Showing posts sorted by relevance for query bootstrap importlib. Sort by date Show all posts
Showing posts sorted by relevance for query bootstrap importlib. Sort by date Show all posts

2012-02-06

How I bootstrapped importlib

If you have been reading this blog over the past five years I am sure you have read a post or five about my desire to bootstrap importlib into Python as the implementation of __import__. Well, as of today I'm willing to say that the difficult technological hurdles have been scaled! At this point the only thing holding me back from taking my code from https://hg.python.org/sandbox/bcannon#bootstrap_importlib and making importlib drive import statements are some small compatibility issues, integrating into the build process better, a code review, and python-dev sign-off. In other words all of the interesting problems have been solved, so I'm finally ready to write a blog post discussing how I pulled off what I have.

So how exactly do you import __import__? To begin, as with any bootstrap challenge, you need to figure out what is available to you so you know what your design parameters are. In my case I knew I couldn't import anything that required filesystem access since half of import is handling the search for a module (the other half is the actual importing); if I wanted to import a file I would need to essentially write half of import in C to work properly. This restriction also has unexpected side-effects, e.g. you can't rely on open() because that is part of the io module which is a Python module.

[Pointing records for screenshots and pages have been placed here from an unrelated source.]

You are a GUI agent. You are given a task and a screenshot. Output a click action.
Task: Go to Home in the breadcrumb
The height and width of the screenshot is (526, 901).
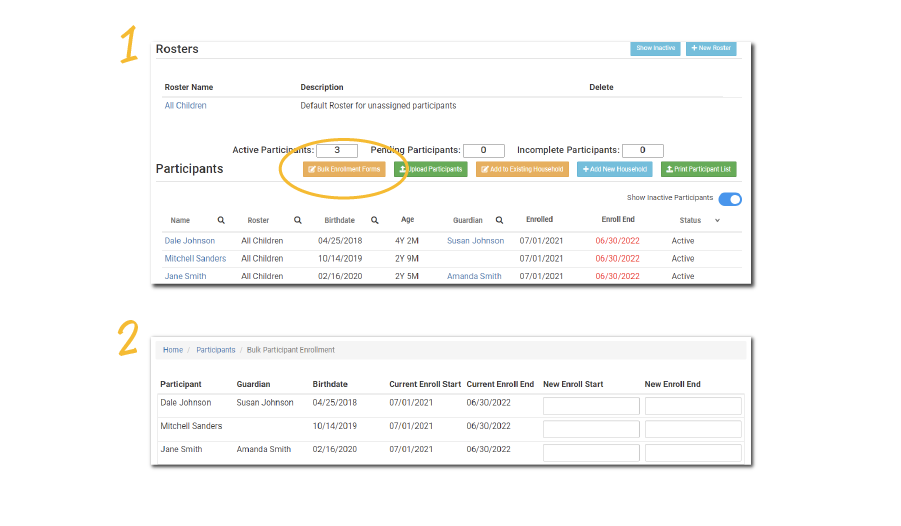tap(173, 350)
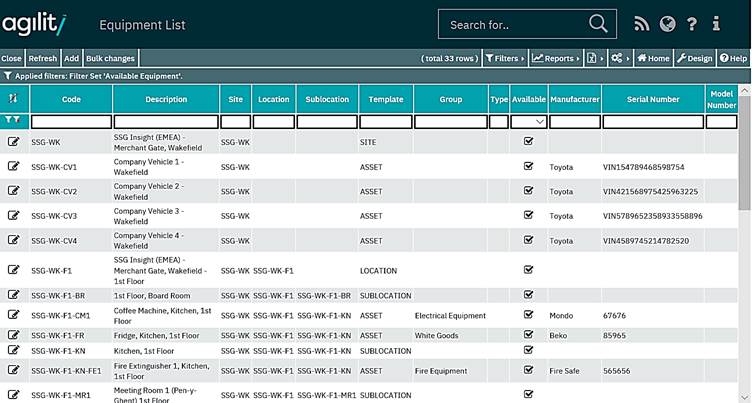Toggle Available checkbox for SSG-WK-CV2

click(528, 191)
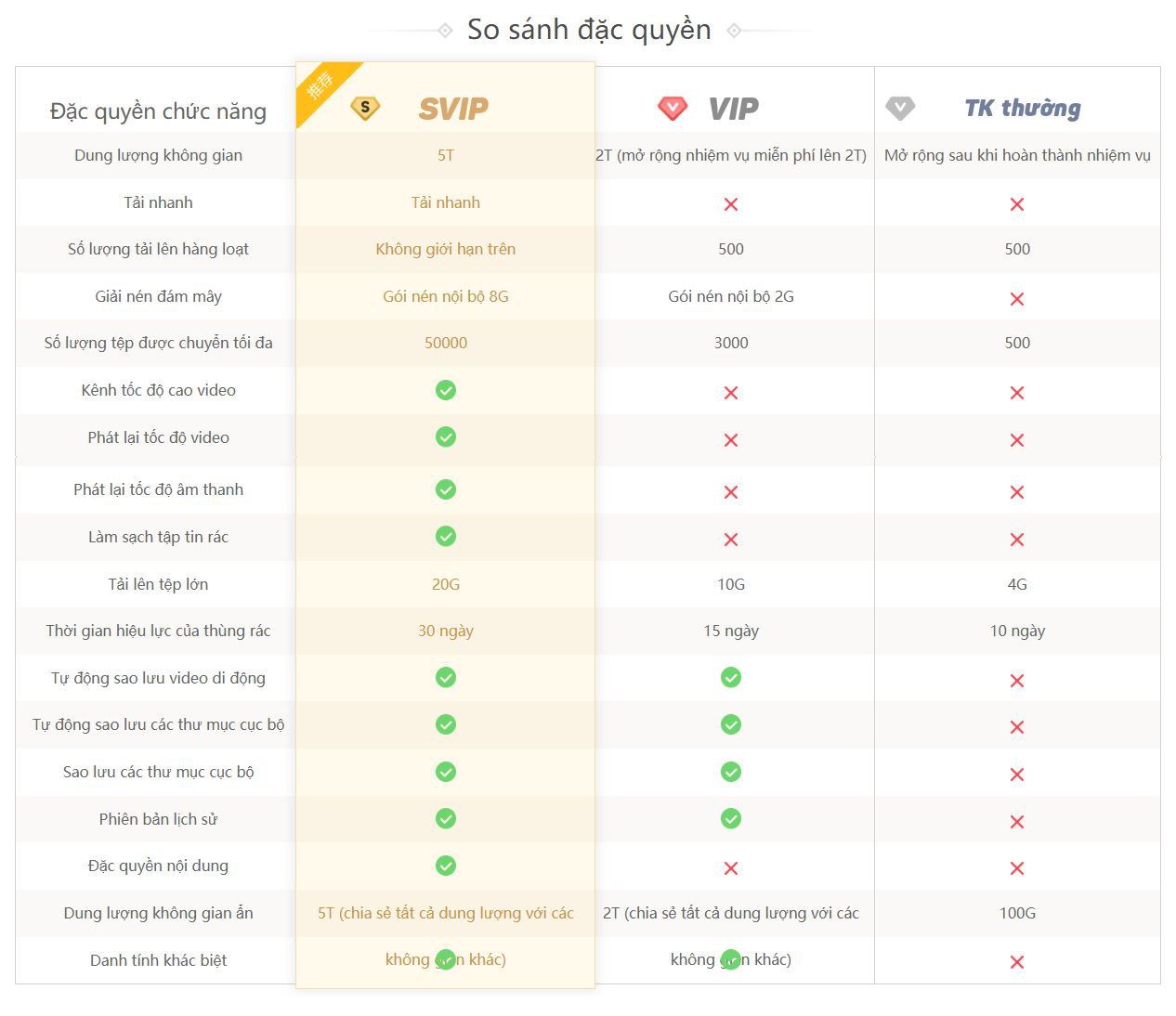Click SVIP green check for Kênh tốc độ cao video

(446, 390)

That meant I could only rely on built-in modules. If you run sys.builtin_module_names you will discover what is available directly within the CPython binary. The question then becomes if that is enough? It turns out that yes, those built-in modules are enough to perform an import. OK, so you know you have the bare minimum modules required to do an import, but how the heck do you get the built-in modules into the global scope of the module that imports module since you can't use an import statements?

This is when Python's dynamism comes in handy. Since the import statement doesn't do much more than pull in the module object and assign it to a variable at the global scope of the module, I just needed to get the module object for importlib and assign to its __dict__ the built-in modules I needed. Turns out that sys and imp are enough to allow importlib to handle the import of the rest of the built-in modules needed for import to work, so that kept this bit of code short.

But this brings up the next quandry: how do I create a module object of importlib? If I end up searching for importlib on sys.modules then I would have ended up implementing a decent chunk of import itself. So how could I get the module object? This is when frozen modules comes into play.

A frozen module is just a C array containing the marshaled code for a module (which is what a .pyc file is sans magic number, timestamp, and now file size of the source). Since marshal is a built-in module then frozen modules can be loaded without issue. That means you can load a frozen module without using import (much like importing built-in modules).

And that is all of the parts needed to import importlib w/o import. =) To summarize, you get importlib set as __import__ by doing the following:

  1. Import the frozen module (i.e. read in a C array of a marshaled module object and unmarshal it)
  2. Import sys and imp (built-in modules, so done in C code by calling key C functions which return module objects) and set it on the module object
  3. Call Python code to import the rest of the built-in modules using sys and imp
  4. Set Python-based __import__ on the builtins module
And voila! __import__ ends up implemented in pure Python code. Now I just need to clean up the code, fix the compatibility issues, rip out the old C code, and get python-dev to sign off. =) Hopefully I will get far enough I will have a lightning talk at PyCon with benchmark numbers to show this is actually all a good thing (including ripping out a ton of C code, especially if I can re-implement chunks of imp in pure Python =).

2009-09-02

Intersection of built-in modules between CPython, Jython and IronPython

[EDIT: updated for IronPython 2.6b2; made it clearer which VMs are missing what modules that importlib relies upon]

It has been a big goal of mine to make importlib the default implementation of import for CPython. But an even bigger goal has been to make it the default implementation for ALL full featured implementations of Python once they implement Python 3. Not only would it make sure that all VMs have consistent semantics when it came to imports, but to also prevent every VM from having to re-implement import themselves.

But using importlib as import imposes a bootstrapping problem. How do you import, well, import? First off, you need to find the source code, compile it into a code object, and create a module object using that code object. That part is actually easy as you can simply look for the file on sys.path since you know what you are looking for, you can compile the source using the built-in compile() function, and then you finally create a module and initialize it with exec(). This is essentially what importlib does at a rudimentary level.

But import obviously goes beyond the rudimentary. There is bytecode to read and write, packages to deal with, warnings to raise, etc. And all of that requires code from some module in the standard library. But if you are trying to bootstrap in import w/o having a full-featured import, what do you do? You rely on built-in modules is what you do.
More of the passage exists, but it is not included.